O diretor do Defap, Antônio Carlos Bueno e Souza, concorda que há defasagem
de mão-de-obra para a realização dos serviços competentes ao órgão e explica
que o departamento pleiteia, junto ao governo estadual, a realização de
concurso público para a contratação de mais 110 técnicos.
Até que o concurso seja aprovado, ele diz que há outra alternativa para a
agilização do trabalho. Seriam convênios entre prefeituras e sindicatos para
a habilitação de técnicos que façam as vistorias para a emissão das licenças.
A municipalização é permitida pelo Estado e já ocorre em Caxias do Sul.
Ambientalistas recorrem a governo
Além dos produtores rurais, a situação também vem preocupando ambientalistas.
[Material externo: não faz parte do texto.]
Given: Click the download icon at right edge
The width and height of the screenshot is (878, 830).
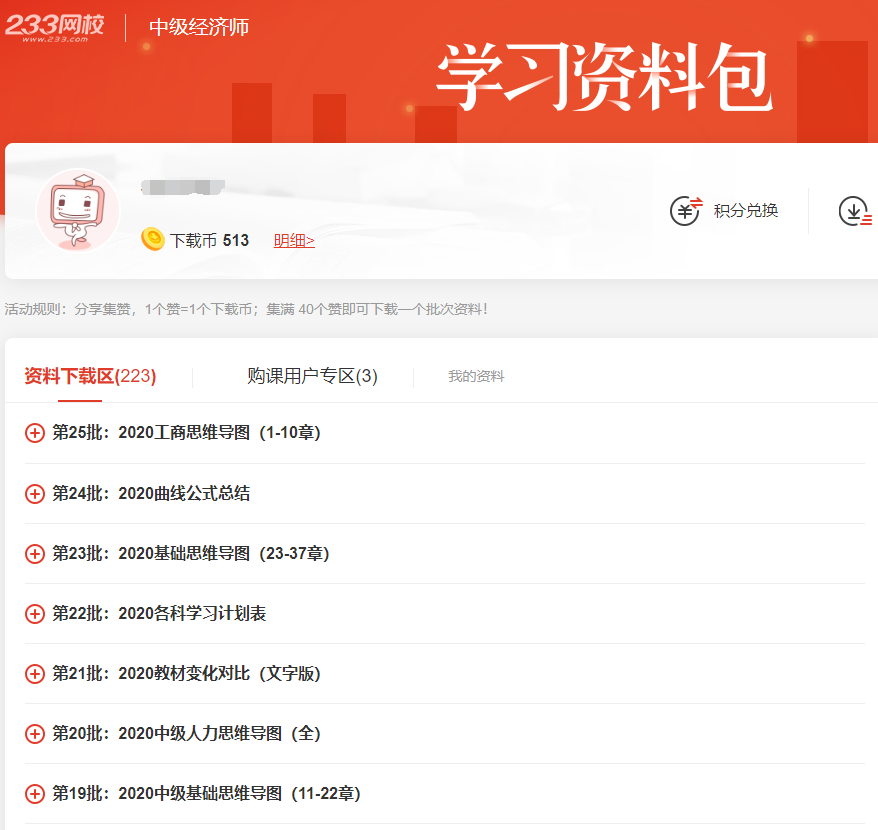Looking at the screenshot, I should pyautogui.click(x=855, y=211).
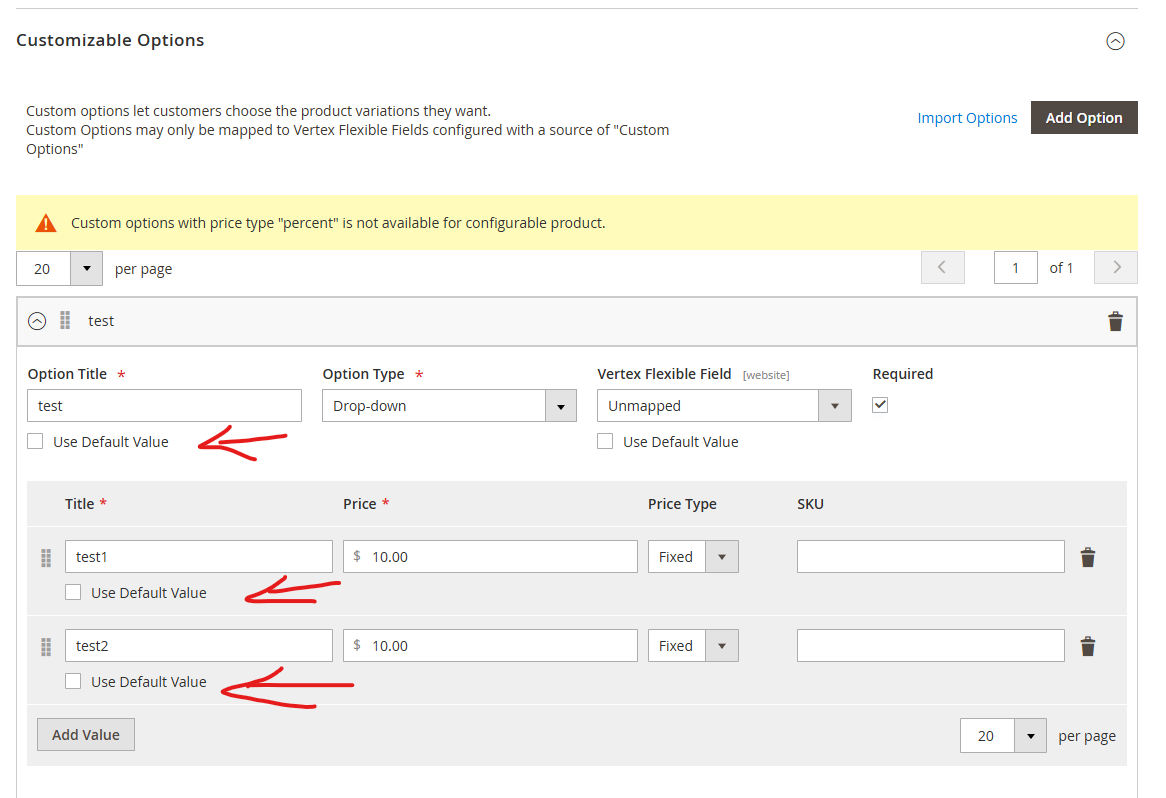Open Price Type dropdown for test1
Image resolution: width=1166 pixels, height=798 pixels.
pyautogui.click(x=693, y=557)
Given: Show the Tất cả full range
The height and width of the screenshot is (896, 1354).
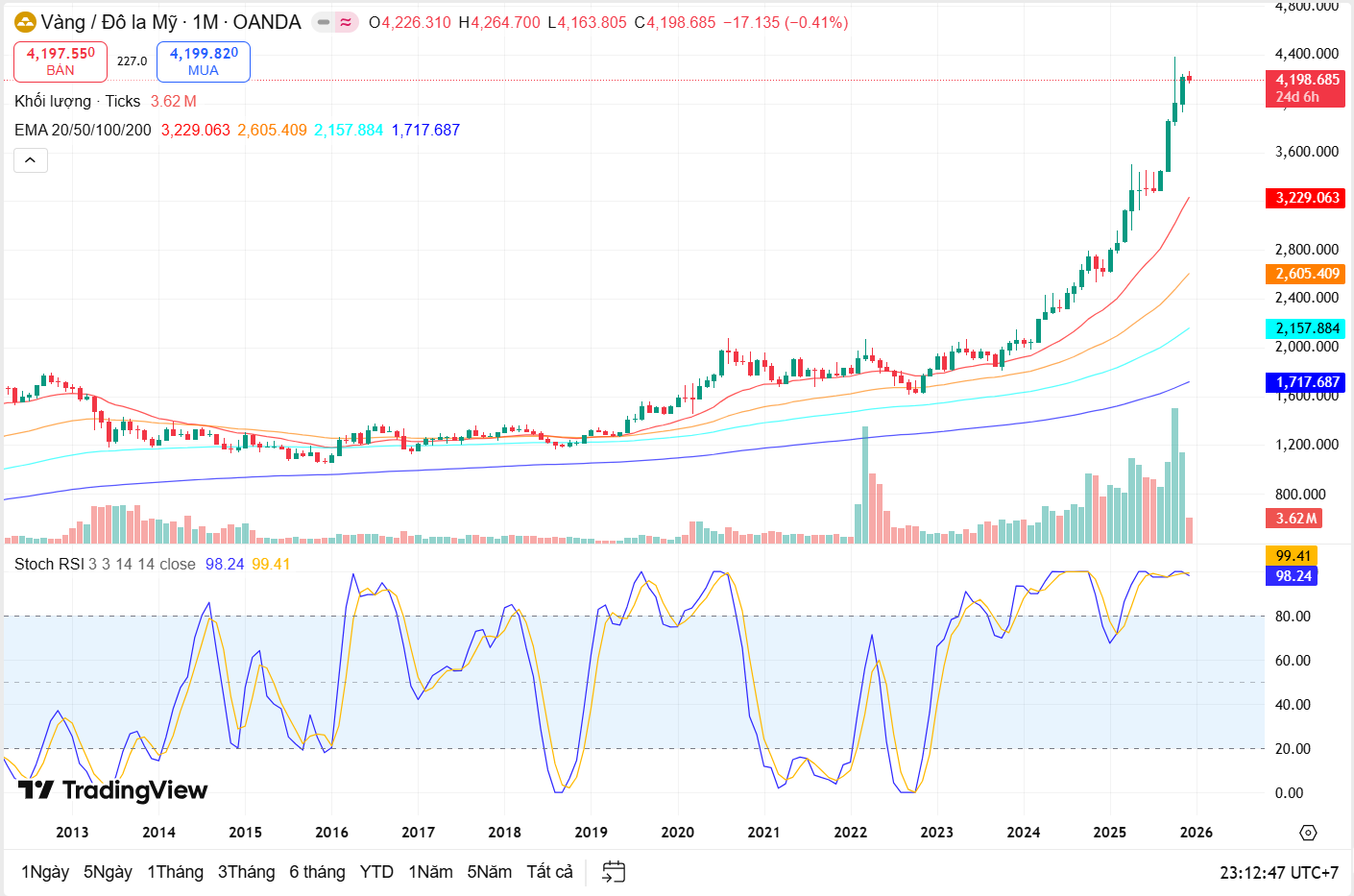Looking at the screenshot, I should click(549, 872).
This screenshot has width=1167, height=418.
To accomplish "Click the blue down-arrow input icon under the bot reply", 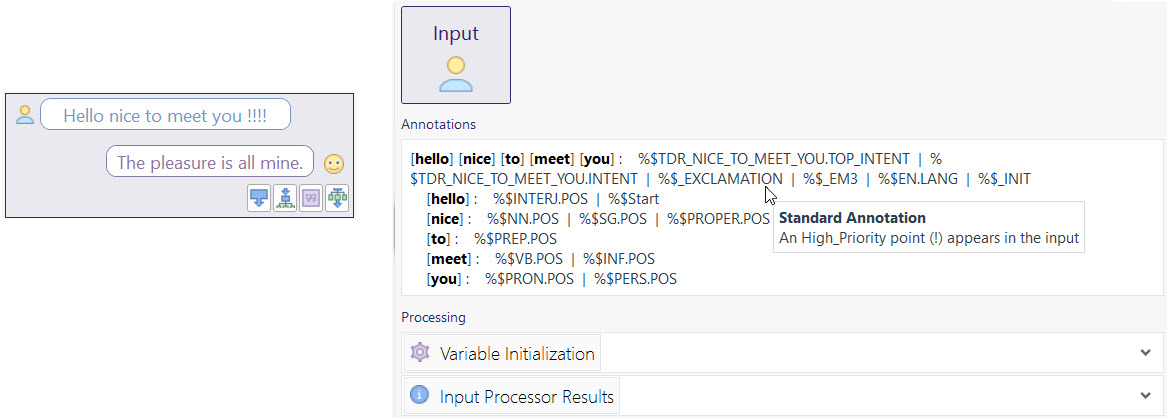I will [x=259, y=198].
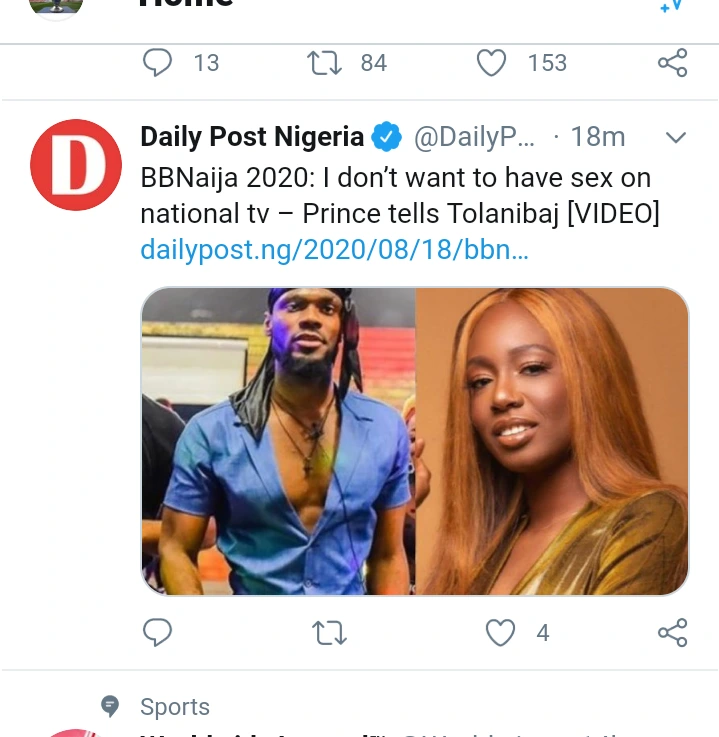Screen dimensions: 719x737
Task: Open the dailypost.ng article link
Action: click(x=334, y=249)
Na segunda semana de janeiro, a Associação Bento-Gonçalvense de Proteção ao
Ambiente Natural (Abepan) enviou uma carta ao governador Germano Rigotto
pedindo que medidas sejam tomadas para a solução imediata desse problema. Um
dos argumentos apresentados pela entidade é que a ampliação das áreas de
cultivo se faz necessária para manter o agricultor no meio rural.
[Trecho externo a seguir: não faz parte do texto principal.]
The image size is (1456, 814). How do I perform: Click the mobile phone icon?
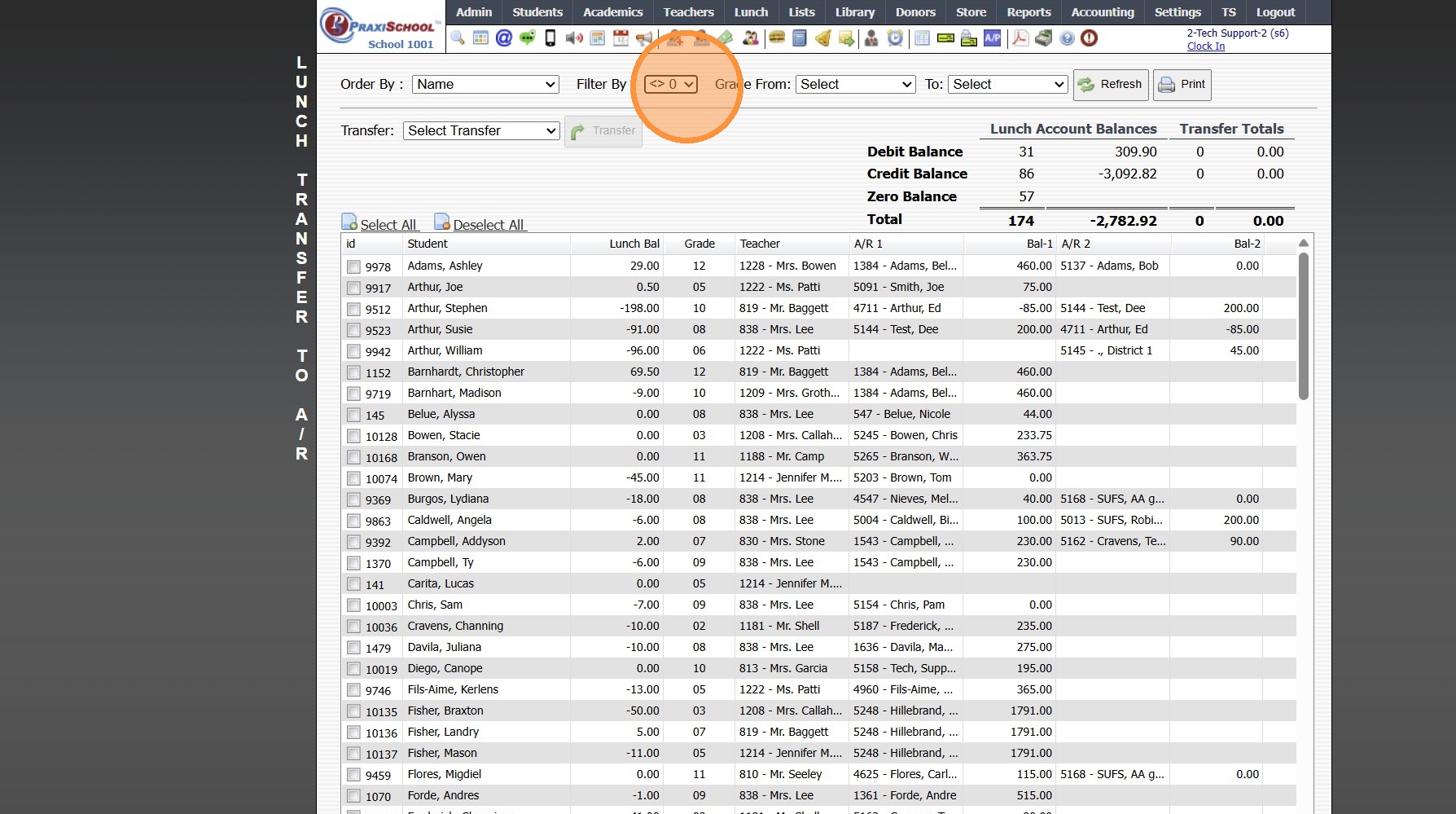(550, 38)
A justificativa vale principalmente para os filhos desses produtores que, se
não tiverem seu próprio espaço de cultivo, acabam nas cidades em busca de
emprego, contribuindo para o êxodo rural e a formação dos cinturões de
miséria no entorno dos centros urbanos.
Há ainda a questão de que, se não forem feitos de forma controlada, os
cortes de árvores nas propriedades podem causar desequilíbrio ambiental.
- Pode parecer estranho para um ambientalista defender essa causa, mas para
a ecologia se os cortes forem feitos fora da lei é pior ainda - acrescenta
Luiz Augusto Signor, presidente da Abepan.